Still a firm believer in the power of print – she reads all of her daily newspapers in their paper-and-ink form – Douglas is acutely aware of the importance of digital publishing. With stores like Chapters Indigo increasing the floor space dedicated to non-book merchandise such as games, photo albums and toys, the time when digital publishing was a choice rather than a necessity has long passed. However, Douglas has been cautious as the industry moves into digital publishing. “We’ve been slower off the mark than other people because we wanted to control it ourselves,” she notes. Wanting to get it right the first time helps explain why Self-Counsel is only now releasing its first wave of e-books, upwards of 30, through online distributors including Apple and Barnes & Noble. Douglas plans to jump wholly into digital publishing, saying that the transition is “extremely close for us now.”
Douglas also finds herself squarely between generations in a very personal sense. Her father, Jim Douglas, co-founder of Douglas & McIntyre publishers, is widely recognized as a patriarch of print publishing in B.C., while her son, 33-year-old Tyler Douglas, just might represent the future of her company.
Despite the similarity of their ventures, the father and daughter duo have kept a surprising professional distance from one another, with Diana guessing that she has entered the offices of Douglas & McIntyre (from which her father has retired) maybe three times over the years.

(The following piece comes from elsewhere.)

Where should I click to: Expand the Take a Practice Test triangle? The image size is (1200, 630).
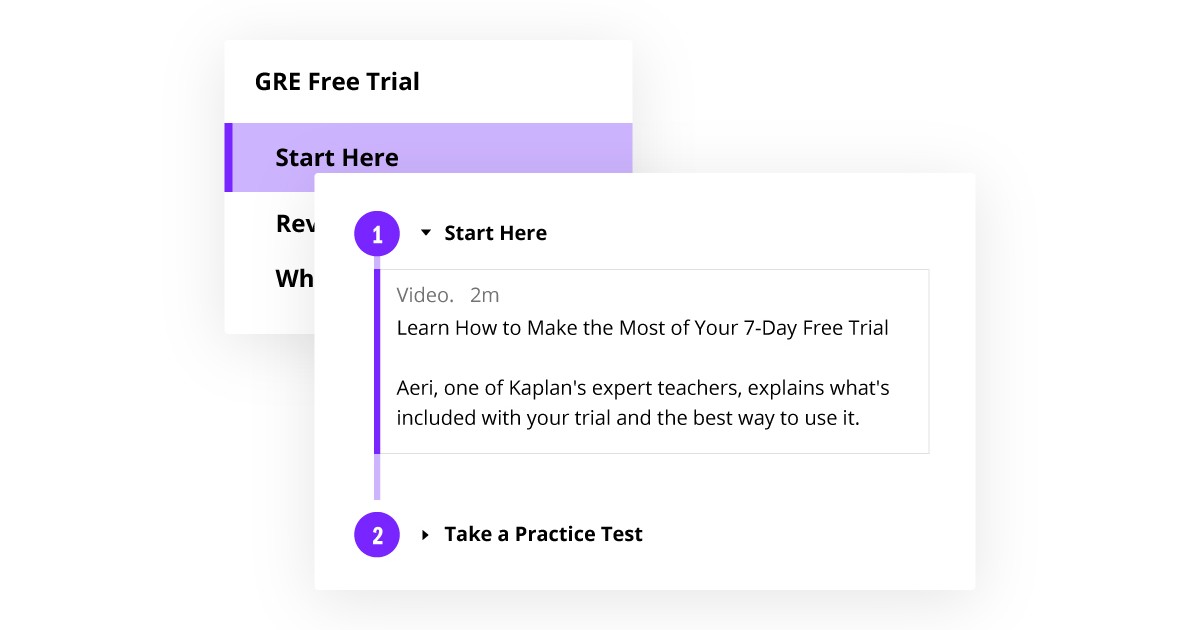click(x=426, y=535)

She admires the kind of publishing her father did, which involves taking huge risks in the hopes that a title will catch fire with the public, but says that her approach to business could not be more different. “They have winners and they have losers,” she says. “I’ve never been that kind of a gambler.” Self-Counsel only publishes titles that Douglas is confident will sell out.
Douglas says her three children “avowed that they wanted nothing to do with the industry.” However, they did not all escape the publishing bug, and her youngest son, Tyler Douglas, came on board as Self-Counsel’s marketing manager in 2010. Publishing, it would seem, has become a reluctant family business for the Douglas clan.

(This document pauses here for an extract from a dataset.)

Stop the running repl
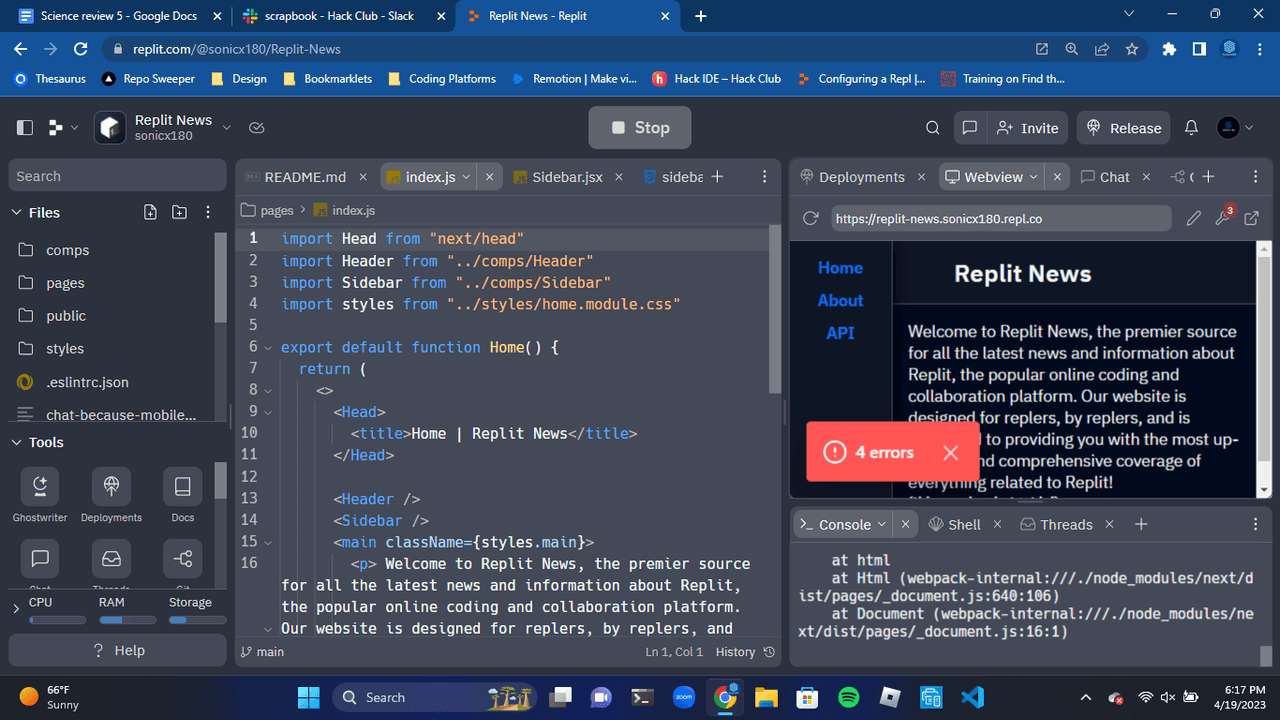 click(639, 128)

As for the road ahead, Douglas is cautiously optimistic about the future of publishing, even if she doesn’t know what that future will look like. “People will always want information,” she says, “but the business model for most publishers, well, we’re all still searching for it.” When it comes to Self-Counsel Press, Douglas is open to whatever comes her way, hinting that selling a partial, or even a majority, share of the company is never off the table. But ever the flexible entrepreneur, she’s fast to add, “If that doesn’t come up, who knows? My youngest could be trucking along for another 40 years.”
Before we leave her office, Douglas proudly shows me a vestige of the print world she’s so committed to: a 1988 edition of BCBusiness magazine that just so happens to include a feature about her. Looking at the weathered magazine, it’s hard not to think of all that has changed in Douglas’s life, and the life of her industry, over these last 23 years.